## Exercises to complete
a - Answer these from the Brazilian coffee text:
(i) By what percentage did Brazilian robusta prices fall week on week?
(ii) How many 60-kg bags of coffee did Brazil export in Jan-25?
(iii) What share of total shipments did arabica represent?
b - Extract the passage of the Brazilian coffee text between "Price movements in" and "of total shipments.", inclusive.

[START Quoted text]

Price movements in Brazil reflected the softer global environment. Brazilian arabica prices declined by 1.62% WoW to USD 5.83/kg, while robusta prices fell 2.91% WoW to USD 3.16/kg. Export data also signaled weaker market conditions. According to the Brazilian Coffee Exporters Council (Cecafé), Brazil exported 2.78 million 60-kg bags of coffee in Jan-26, down 30.8% from 4.016 million bags in Jan-25, while export revenue declined 11.7% to USD 1.175 billion. The decline was attributed to falling prices since Jan-26, expectations of a stronger 2026/27 crop, and a weaker US dollar that reduced trade momentum. Arabica remained the dominant export category with 2.347 million bags, representing 84.4% of total shipments.

[END Quoted text]
[START Dataset excerpts]

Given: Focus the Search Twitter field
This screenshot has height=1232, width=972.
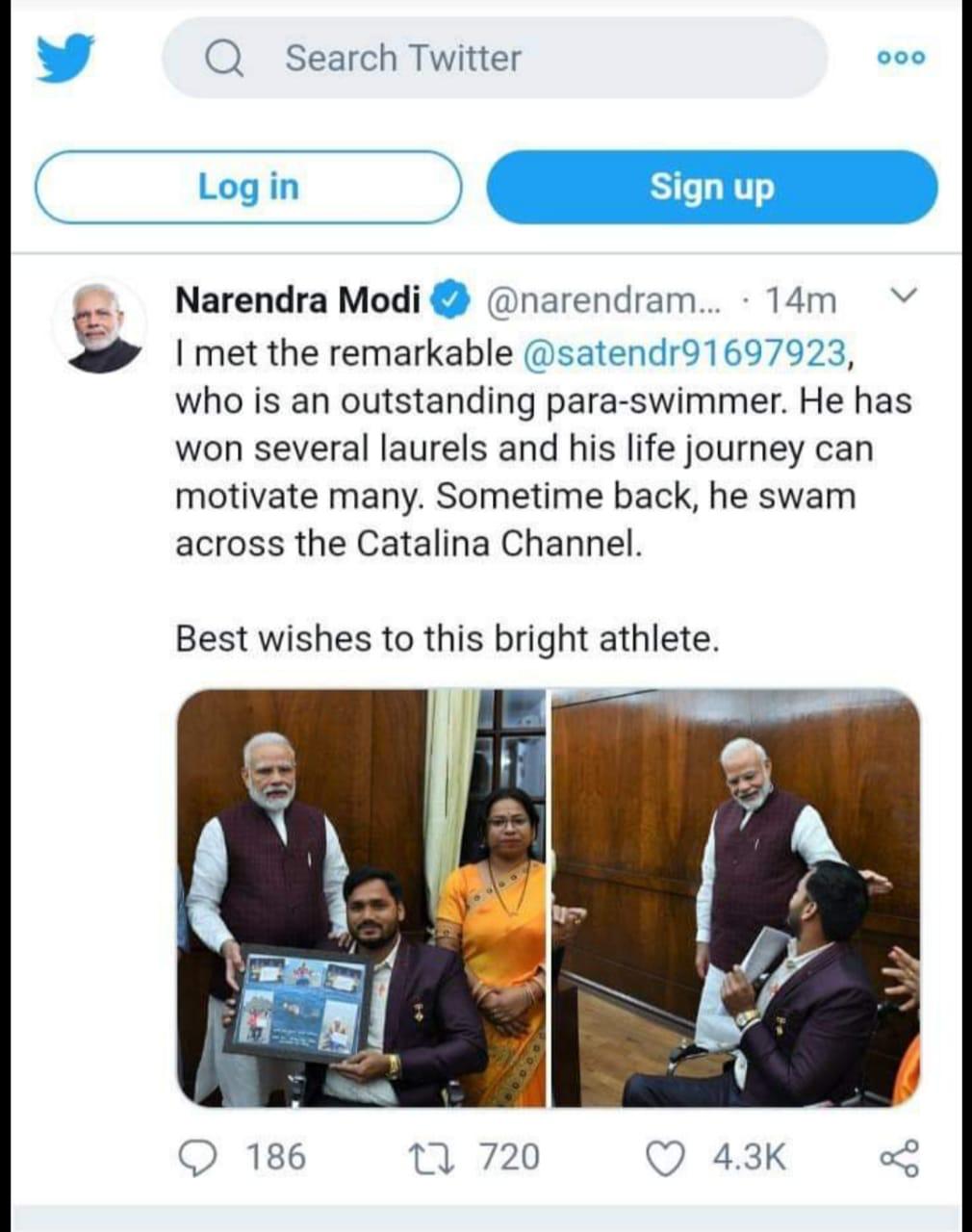Looking at the screenshot, I should (x=520, y=59).
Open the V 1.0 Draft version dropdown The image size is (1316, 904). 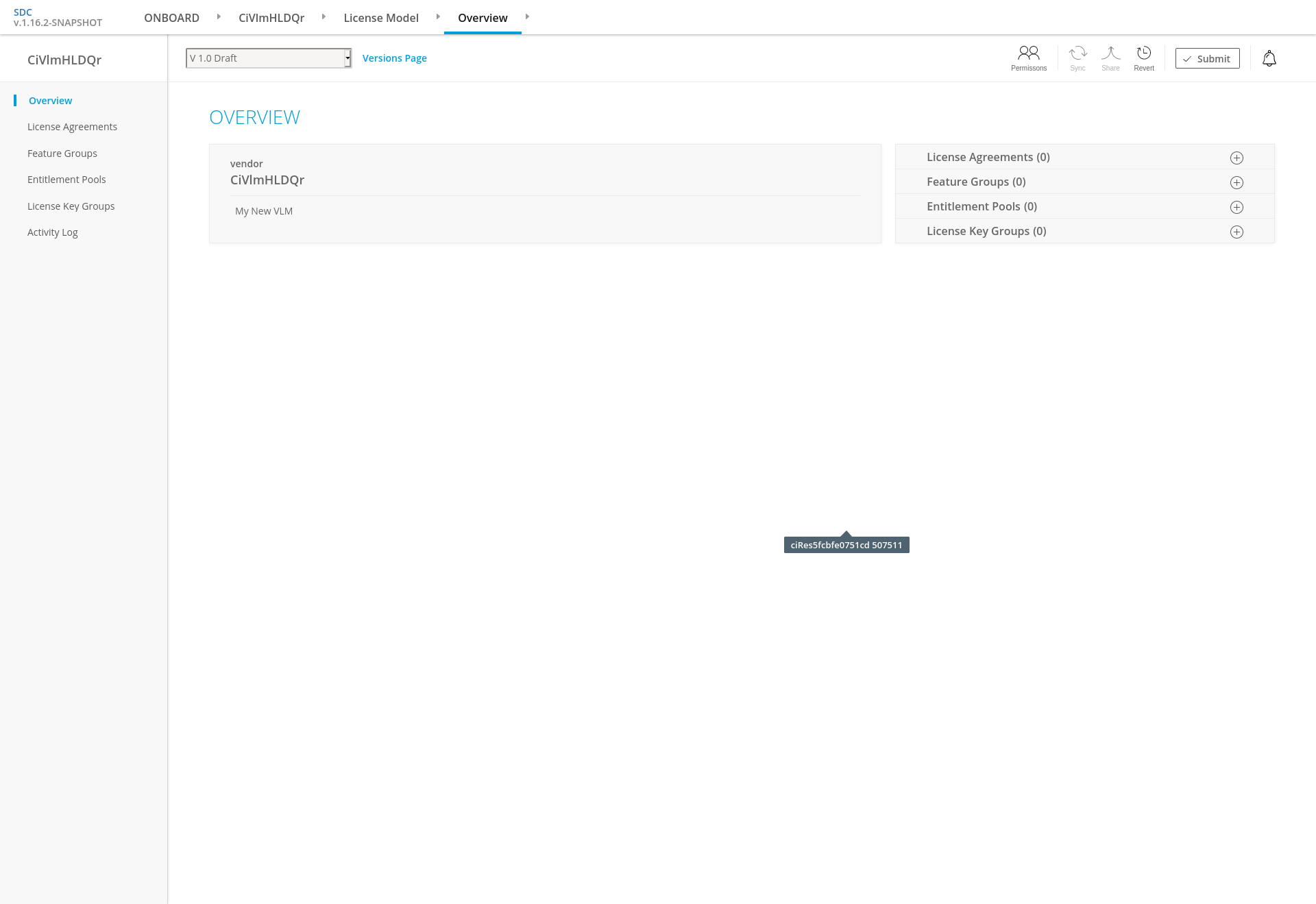coord(269,58)
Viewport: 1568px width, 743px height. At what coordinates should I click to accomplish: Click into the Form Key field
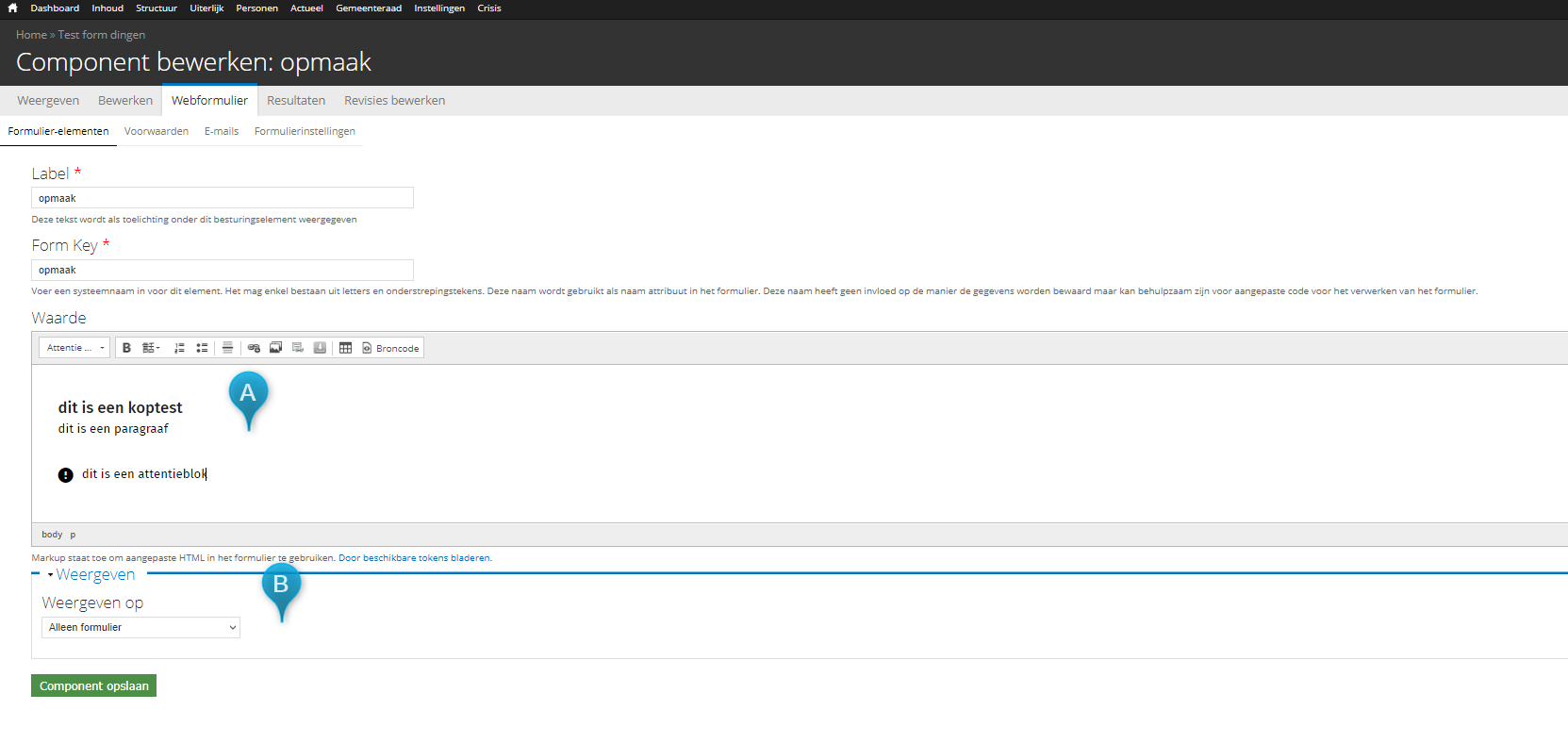click(223, 271)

[END Dataset excerpts]

## Written responses
a -
(i) 2.91%
(ii) 4.016 million bags
(iii) 84.4%

b -
Price movements in Brazil reflected the softer global environment. Brazilian arabica prices declined by 1.62% WoW to USD 5.83/kg, while robusta prices fell 2.91% WoW to USD 3.16/kg. Export data also signaled weaker market conditions. According to the Brazilian Coffee Exporters Council (Cecafé), Brazil exported 2.78 million 60-kg bags of coffee in Jan-26, down 30.8% from 4.016 million bags in Jan-25, while export revenue declined 11.7% to USD 1.175 billion. The decline was attributed to falling prices since Jan-26, expectations of a stronger 2026/27 crop, and a weaker US dollar that reduced trade momentum. Arabica remained the dominant export category with 2.347 million bags, representing 84.4% of total shipments.